The former British Colony of Hong Kong is one of the biggest trading centres in the world. Trade is something HK should know a lot about: after all, it has been traded for centuries as a People and an area. Its status has been determined due to trade since the Opium Wars of the mid 19th Century.

To understand what is happening in Hong Kong today, one has to go back nearly 200 years and understand its role in Trade. Then, and now, it is almost a keystone in an archway that leads from East to West and West to East.

If the archway of  Hong Kong falls, then the Southern Hemisphere is up for grabs. If you don’t believe me, have a read and consider this small land mass and the role it has played as a keystone in two centuries of history. And it all started with the Opium Wars.

 

Here is how I see it: According to Wikipedia, “ In the 17th and 18th centuries, the demand for Chinese goods (particularly silk, porcelain, and tea) in Europe created a trade imbalance between Qing Imperial China and Great Britain. European silver flowed into China through the Canton System, which confined incoming foreign trade to the southern port city of Canton. To counter this imbalance, the British East India Company began to grow opium in India, and smuggled it into China illegally. The influx of narcotics reversed the Chinese trade surplus, drained the economy of silver, and increased the numbers of opium addicts inside the country, outcomes that worried Chinese officials. “

By 1839, The Chinese Emperor – having rejected proposals to make opium legal and therefore taxable, decided to call the opium trade quits. He wrote to Queen Victoria and did not get a response. He was no doubt very cross that he had been ignored and decided to confiscate all opium ready to head back to Britain, blockaded the ships and met with a very strident response from the British Government. The Royal Navy came in, guns blazing and forced the Chinese Government to hand over the port of Hong Kong to Britain as a Crown Colony. In this way, Hong Kong became a trading port for Britain that was well and truly a gateway in to China. All done under the Treaty of Nanking.

___

**Requirements**
1. According to the Hong Kong trade passage, what treaty gave Britain the port of Hong Kong?
2. Which Chinese goods does the Hong Kong trade passage name as being in demand in Europe?
3. Write the next part of the Hong Kong trade passage, starting right after its final sentence.

**Provided material**
___

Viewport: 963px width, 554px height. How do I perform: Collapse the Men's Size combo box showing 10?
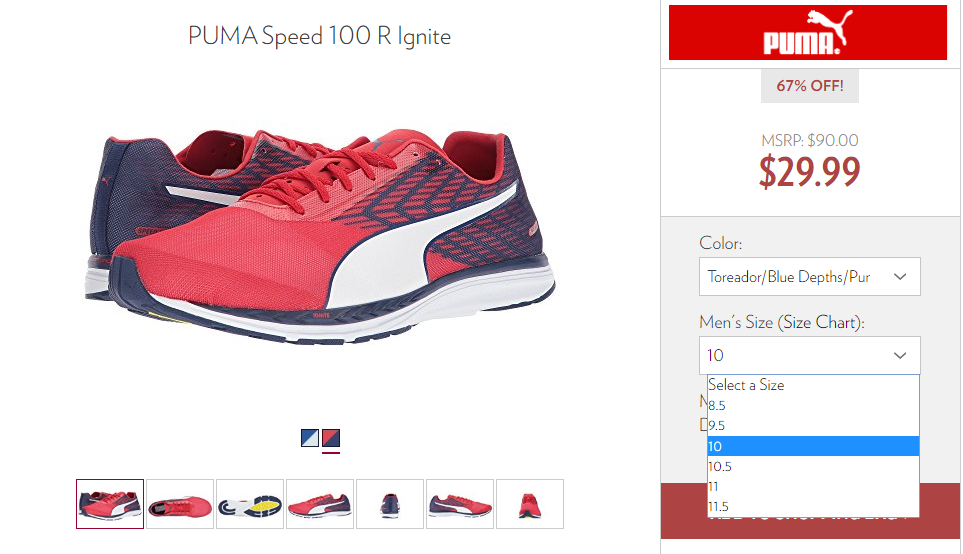pyautogui.click(x=809, y=356)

___

**Responses for each task**
1. The Treaty of Nanking.

2. Silk, porcelain, and tea.

3.
Over the years, back in the late 1800’s the treaty extended the area covered and, after the inclusion of the New Territories, became watered down to a 99 year lease. Hong Kong became traded off with the New Territories and Britain walked away.

If Hong Kong had stayed protected by Britain, it would still be safe. But Britain, for whatever reason, decided to lump HK in with the New Territories and China gets one of the most important trading ports in Asia.

Under the terms of the takeover back in ’97, China agreed to keep Democracy in place for 50 years.

 

They are very close to breaching that commitment.

It started with Trade and it will end with Trade. And, like 200 years ago, it will end with bloodshed over Trade.

Trump is playing kind with China. Morrison from Australia is being coy. Bottom line? In my opinion, if Hong Kong falls, the Southern Hemisphere falls.

This is the acid test.

China, the Stealth Dragon is starting to exert its strength. Hong Kong is its first prey. Win Hong Kong? Win the Southern Hemisphere.

If this takeover is allowed to occur, then we, downunder, are in need of mandarin lessons. After all, they have controlled our agriculture, our airways, our Universities, our security and our technology and trade for years.

It is absolutely vital that the world defends Hong Kong – not only for the sake of the people of that region, but also because if China gets away with crushing the Rights of these people to democracy awarded to them under the 50 year takeover agreement – then China will not stop. This will not be the end. It will be the beginning.

Years ago, I knew a man who told me that he worked for the Australian Agricultural dudes. He said that his job was to teach China how to farm our barren landscape. He said, back in 2005,

“ China does not need to invade us. They are simply buying us. “

As a dear friend of mine recently said : The Bridge over the River Cry.

And cry we will when Hong Kong Falls.